__Stored records__
- - -

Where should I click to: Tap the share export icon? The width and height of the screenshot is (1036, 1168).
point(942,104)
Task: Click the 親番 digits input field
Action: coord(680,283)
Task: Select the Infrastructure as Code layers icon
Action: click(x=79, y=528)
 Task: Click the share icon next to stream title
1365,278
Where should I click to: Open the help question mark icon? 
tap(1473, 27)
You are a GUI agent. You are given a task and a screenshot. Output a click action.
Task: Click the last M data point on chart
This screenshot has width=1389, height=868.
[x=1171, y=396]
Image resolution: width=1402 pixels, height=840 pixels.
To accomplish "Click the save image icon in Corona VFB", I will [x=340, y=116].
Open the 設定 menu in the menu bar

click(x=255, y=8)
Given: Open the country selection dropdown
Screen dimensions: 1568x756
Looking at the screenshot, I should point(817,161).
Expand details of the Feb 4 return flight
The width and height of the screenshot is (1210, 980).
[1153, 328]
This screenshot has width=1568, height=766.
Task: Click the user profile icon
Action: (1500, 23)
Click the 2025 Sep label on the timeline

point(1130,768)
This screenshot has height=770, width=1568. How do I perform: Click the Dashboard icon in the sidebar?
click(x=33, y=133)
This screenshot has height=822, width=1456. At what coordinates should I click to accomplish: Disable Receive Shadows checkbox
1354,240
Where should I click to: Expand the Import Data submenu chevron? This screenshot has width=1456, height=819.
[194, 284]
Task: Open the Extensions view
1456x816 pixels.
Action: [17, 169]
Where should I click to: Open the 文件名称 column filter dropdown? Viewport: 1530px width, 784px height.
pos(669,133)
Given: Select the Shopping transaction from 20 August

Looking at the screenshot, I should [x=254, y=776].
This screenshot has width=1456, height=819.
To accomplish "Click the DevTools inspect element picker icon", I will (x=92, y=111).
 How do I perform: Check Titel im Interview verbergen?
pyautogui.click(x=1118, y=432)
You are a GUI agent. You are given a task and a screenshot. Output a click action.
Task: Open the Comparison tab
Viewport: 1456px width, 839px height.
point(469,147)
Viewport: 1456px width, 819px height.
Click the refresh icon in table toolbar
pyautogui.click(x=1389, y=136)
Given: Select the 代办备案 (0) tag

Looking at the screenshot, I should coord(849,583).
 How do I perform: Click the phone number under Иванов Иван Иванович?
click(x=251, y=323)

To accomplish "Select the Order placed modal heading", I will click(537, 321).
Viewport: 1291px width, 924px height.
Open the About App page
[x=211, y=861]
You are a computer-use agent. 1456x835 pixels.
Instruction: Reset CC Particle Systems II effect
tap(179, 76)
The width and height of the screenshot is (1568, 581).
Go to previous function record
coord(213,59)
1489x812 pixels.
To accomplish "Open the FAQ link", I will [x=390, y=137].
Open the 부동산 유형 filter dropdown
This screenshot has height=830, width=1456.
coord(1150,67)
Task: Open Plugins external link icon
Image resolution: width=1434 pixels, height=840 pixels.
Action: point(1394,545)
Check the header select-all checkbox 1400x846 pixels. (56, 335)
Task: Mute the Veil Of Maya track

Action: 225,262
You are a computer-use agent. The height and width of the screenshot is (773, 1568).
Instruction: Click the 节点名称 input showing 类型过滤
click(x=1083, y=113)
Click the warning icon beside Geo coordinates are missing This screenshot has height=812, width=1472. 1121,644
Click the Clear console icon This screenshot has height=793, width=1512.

- - -

__AIM OF THE EXERCISE__
Copy the entries word for word.

__RESPONSE TO THIS TASK__
Where should I click to: Tap the share export icon? The width and height of the screenshot is (1036, 1168).
point(942,104)
Task: Click the 親番 digits input field
Action: coord(680,283)
Task: Select the Infrastructure as Code layers icon
Action: click(x=79, y=528)
 Task: Click the share icon next to stream title
1365,278
Where should I click to: Open the help question mark icon? 
tap(1473, 27)
You are a GUI agent. You are given a task and a screenshot. Output a click action.
Task: Click the last M data point on chart
This screenshot has width=1389, height=868.
[x=1171, y=396]
Image resolution: width=1402 pixels, height=840 pixels.
To accomplish "Click the save image icon in Corona VFB", I will [x=340, y=116].
Open the 設定 menu in the menu bar

click(x=255, y=8)
Given: Open the country selection dropdown
Screen dimensions: 1568x756
Looking at the screenshot, I should point(817,161).
Expand details of the Feb 4 return flight
The width and height of the screenshot is (1210, 980).
[1153, 328]
This screenshot has width=1568, height=766.
Task: Click the user profile icon
Action: (1500, 23)
Click the 2025 Sep label on the timeline

point(1130,768)
This screenshot has height=770, width=1568. How do I perform: Click the Dashboard icon in the sidebar?
click(x=33, y=133)
This screenshot has height=822, width=1456. At what coordinates should I click to accomplish: Disable Receive Shadows checkbox
1354,240
Where should I click to: Expand the Import Data submenu chevron? This screenshot has width=1456, height=819.
[194, 284]
Task: Open the Extensions view
1456x816 pixels.
Action: [17, 169]
Where should I click to: Open the 文件名称 column filter dropdown? Viewport: 1530px width, 784px height.
pos(669,133)
Given: Select the Shopping transaction from 20 August

Looking at the screenshot, I should [x=254, y=776].
This screenshot has width=1456, height=819.
To accomplish "Click the DevTools inspect element picker icon", I will (x=92, y=111).
 How do I perform: Check Titel im Interview verbergen?
pyautogui.click(x=1118, y=432)
You are a GUI agent. You are given a task and a screenshot. Output a click action.
Task: Open the Comparison tab
Viewport: 1456px width, 839px height.
point(469,147)
Viewport: 1456px width, 819px height.
Click the refresh icon in table toolbar
pyautogui.click(x=1389, y=136)
Given: Select the 代办备案 (0) tag

Looking at the screenshot, I should coord(849,583).
 How do I perform: Click the phone number under Иванов Иван Иванович?
click(x=251, y=323)

To accomplish "Select the Order placed modal heading", I will click(537, 321).
Viewport: 1291px width, 924px height.
Open the About App page
[x=211, y=861]
You are a computer-use agent. 1456x835 pixels.
Instruction: Reset CC Particle Systems II effect
tap(179, 76)
The width and height of the screenshot is (1568, 581).
Go to previous function record
coord(213,59)
1489x812 pixels.
To accomplish "Open the FAQ link", I will [x=390, y=137].
Open the 부동산 유형 filter dropdown
This screenshot has height=830, width=1456.
coord(1150,67)
Task: Open Plugins external link icon
Image resolution: width=1434 pixels, height=840 pixels.
Action: point(1394,545)
Check the header select-all checkbox 1400x846 pixels. (56, 335)
Task: Mute the Veil Of Maya track

Action: 225,262
You are a computer-use agent. The height and width of the screenshot is (773, 1568).
Instruction: Click the 节点名称 input showing 类型过滤
click(x=1083, y=113)
Click the warning icon beside Geo coordinates are missing This screenshot has height=812, width=1472. 1121,644
Click the Clear console icon This screenshot has height=793, width=1512.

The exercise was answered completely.